What you have to do. Below are the records; restate all of them word for word.

BEGIN Records

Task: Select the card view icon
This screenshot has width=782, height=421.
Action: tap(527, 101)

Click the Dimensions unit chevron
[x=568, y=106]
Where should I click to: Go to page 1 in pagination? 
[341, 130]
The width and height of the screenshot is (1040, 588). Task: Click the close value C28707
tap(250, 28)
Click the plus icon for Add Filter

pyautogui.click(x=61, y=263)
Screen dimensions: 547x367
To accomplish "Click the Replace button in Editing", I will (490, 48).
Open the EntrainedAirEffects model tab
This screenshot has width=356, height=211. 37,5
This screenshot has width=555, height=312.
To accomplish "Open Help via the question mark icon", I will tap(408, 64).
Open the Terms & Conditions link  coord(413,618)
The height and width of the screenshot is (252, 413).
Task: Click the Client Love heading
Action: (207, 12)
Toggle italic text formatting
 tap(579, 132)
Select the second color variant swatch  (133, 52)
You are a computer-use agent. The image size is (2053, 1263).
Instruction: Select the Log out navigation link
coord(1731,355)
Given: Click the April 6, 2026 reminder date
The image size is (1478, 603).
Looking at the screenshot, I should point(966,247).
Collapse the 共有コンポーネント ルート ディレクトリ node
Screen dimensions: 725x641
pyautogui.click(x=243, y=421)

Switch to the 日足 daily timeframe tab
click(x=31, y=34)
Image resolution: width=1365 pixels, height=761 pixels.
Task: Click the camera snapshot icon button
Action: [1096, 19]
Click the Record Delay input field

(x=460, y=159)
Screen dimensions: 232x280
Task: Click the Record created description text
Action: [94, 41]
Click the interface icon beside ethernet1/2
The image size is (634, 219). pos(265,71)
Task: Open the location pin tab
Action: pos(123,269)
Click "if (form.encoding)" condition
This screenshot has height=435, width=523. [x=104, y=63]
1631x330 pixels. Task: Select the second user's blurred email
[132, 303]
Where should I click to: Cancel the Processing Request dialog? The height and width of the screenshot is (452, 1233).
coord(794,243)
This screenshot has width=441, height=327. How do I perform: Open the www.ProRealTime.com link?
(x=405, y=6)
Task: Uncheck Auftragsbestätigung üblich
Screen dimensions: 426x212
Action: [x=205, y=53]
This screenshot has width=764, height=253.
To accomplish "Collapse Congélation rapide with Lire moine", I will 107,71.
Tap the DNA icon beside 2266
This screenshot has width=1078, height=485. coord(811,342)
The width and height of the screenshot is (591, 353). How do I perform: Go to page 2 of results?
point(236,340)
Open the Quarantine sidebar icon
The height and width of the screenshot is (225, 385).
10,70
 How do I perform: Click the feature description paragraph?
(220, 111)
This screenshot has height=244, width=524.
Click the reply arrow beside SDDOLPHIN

END Records

Reply.
Task: Select the card view icon
This screenshot has width=782, height=421.
Action: tap(527, 101)

Click the Dimensions unit chevron
[x=568, y=106]
Where should I click to: Go to page 1 in pagination? 
[341, 130]
The width and height of the screenshot is (1040, 588). Task: Click the close value C28707
tap(250, 28)
Click the plus icon for Add Filter

pyautogui.click(x=61, y=263)
Screen dimensions: 547x367
To accomplish "Click the Replace button in Editing", I will (490, 48).
Open the EntrainedAirEffects model tab
This screenshot has width=356, height=211. 37,5
This screenshot has width=555, height=312.
To accomplish "Open Help via the question mark icon", I will tap(408, 64).
Open the Terms & Conditions link  coord(413,618)
The height and width of the screenshot is (252, 413).
Task: Click the Client Love heading
Action: (207, 12)
Toggle italic text formatting
 tap(579, 132)
Select the second color variant swatch  (133, 52)
You are a computer-use agent. The image size is (2053, 1263).
Instruction: Select the Log out navigation link
coord(1731,355)
Given: Click the April 6, 2026 reminder date
The image size is (1478, 603).
Looking at the screenshot, I should point(966,247).
Collapse the 共有コンポーネント ルート ディレクトリ node
Screen dimensions: 725x641
pyautogui.click(x=243, y=421)

Switch to the 日足 daily timeframe tab
click(x=31, y=34)
Image resolution: width=1365 pixels, height=761 pixels.
Task: Click the camera snapshot icon button
Action: [1096, 19]
Click the Record Delay input field

(x=460, y=159)
Screen dimensions: 232x280
Task: Click the Record created description text
Action: [94, 41]
Click the interface icon beside ethernet1/2
The image size is (634, 219). pos(265,71)
Task: Open the location pin tab
Action: pos(123,269)
Click "if (form.encoding)" condition
This screenshot has height=435, width=523. [x=104, y=63]
1631x330 pixels. Task: Select the second user's blurred email
[132, 303]
Where should I click to: Cancel the Processing Request dialog? The height and width of the screenshot is (452, 1233).
coord(794,243)
This screenshot has width=441, height=327. How do I perform: Open the www.ProRealTime.com link?
(x=405, y=6)
Task: Uncheck Auftragsbestätigung üblich
Screen dimensions: 426x212
Action: [x=205, y=53]
This screenshot has width=764, height=253.
To accomplish "Collapse Congélation rapide with Lire moine", I will 107,71.
Tap the DNA icon beside 2266
This screenshot has width=1078, height=485. coord(811,342)
The width and height of the screenshot is (591, 353). How do I perform: Go to page 2 of results?
point(236,340)
Open the Quarantine sidebar icon
The height and width of the screenshot is (225, 385).
10,70
 How do I perform: Click the feature description paragraph?
(220, 111)
This screenshot has height=244, width=524.
Click the reply arrow beside SDDOLPHIN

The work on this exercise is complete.